All of this aside… I actually did quite well on the Buffer Overflow part of the test. I’ve discovered that I quite enjoy exploit development, so tackling this challenge was quite simple. I’m proud of what I’ve learned in that aspect.
The rest of the test, however, was an embarrassment. I knew what software I was supposed to target for my initial entry into each system. I could tell, with some certainty, what kind of approach each vulnerability required. But for the life of me, I couldn’t get anything to work.
It is painfully apparent that my “practice exam” was in no way a reflection of the actual test. However, despite this setback, I can recognize an observable improvement in my pentesting skills since the start of this adventure, and I expect that another couple months in the PWK and HTB labs will help me grow even further.
To that end, I had to send a bunch of emails to OffSec and jump through a couple hoops in order to be able to purchase additional lab time. They wanted me to specifically state that I knew I had failed the attempt and that I would not be submitting my exam report. With that complete, they sent me a link to the store so I could make the purchase. So, after wrapping up some long-neglected (and unrelated) business, I’ll be returning to the labs for my second round.

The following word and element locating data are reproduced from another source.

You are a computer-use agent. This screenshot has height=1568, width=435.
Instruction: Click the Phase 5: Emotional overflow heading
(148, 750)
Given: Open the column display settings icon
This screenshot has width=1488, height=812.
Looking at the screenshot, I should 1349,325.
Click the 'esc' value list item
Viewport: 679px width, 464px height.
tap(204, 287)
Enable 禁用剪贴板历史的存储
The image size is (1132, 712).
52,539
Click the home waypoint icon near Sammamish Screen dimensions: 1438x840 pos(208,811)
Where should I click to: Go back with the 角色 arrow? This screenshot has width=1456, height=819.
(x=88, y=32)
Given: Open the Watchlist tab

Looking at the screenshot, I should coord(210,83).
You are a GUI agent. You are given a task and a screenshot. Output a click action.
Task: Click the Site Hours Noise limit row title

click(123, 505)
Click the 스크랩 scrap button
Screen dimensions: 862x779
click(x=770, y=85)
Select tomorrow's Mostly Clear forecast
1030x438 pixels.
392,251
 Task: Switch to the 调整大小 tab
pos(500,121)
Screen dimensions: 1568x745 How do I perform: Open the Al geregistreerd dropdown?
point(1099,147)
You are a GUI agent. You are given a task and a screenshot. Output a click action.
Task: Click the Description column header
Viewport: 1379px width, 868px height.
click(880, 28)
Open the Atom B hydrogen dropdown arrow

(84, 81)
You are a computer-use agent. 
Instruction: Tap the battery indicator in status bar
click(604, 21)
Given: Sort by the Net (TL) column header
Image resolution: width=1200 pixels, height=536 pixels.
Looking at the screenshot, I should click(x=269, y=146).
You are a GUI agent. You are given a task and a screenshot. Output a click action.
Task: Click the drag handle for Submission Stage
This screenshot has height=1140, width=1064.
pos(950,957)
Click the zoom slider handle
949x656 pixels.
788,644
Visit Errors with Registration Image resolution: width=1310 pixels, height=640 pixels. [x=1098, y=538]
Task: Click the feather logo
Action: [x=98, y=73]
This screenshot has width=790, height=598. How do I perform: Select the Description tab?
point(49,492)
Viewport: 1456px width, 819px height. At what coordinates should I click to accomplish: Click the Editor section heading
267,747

I am determined to grow my skills and practice until I am finally able to pass the OSCP. The sooner the better, of course, but I don’t want to rush my education. And this time, I’ll made sure to double-check that the screen-sharing and webcam-sharing software works before the exam begins.
Anyway, stay tuned for more exploit development tutorials (which will be delayed slightly because the VMs I was using for the tutorial got wiped at the start of the OSCP attempt). I might actually re-structure the tutorials so that I can demonstrate a fairly simple exploit first, then follow it up with a more challenging example. We’ll see how it goes!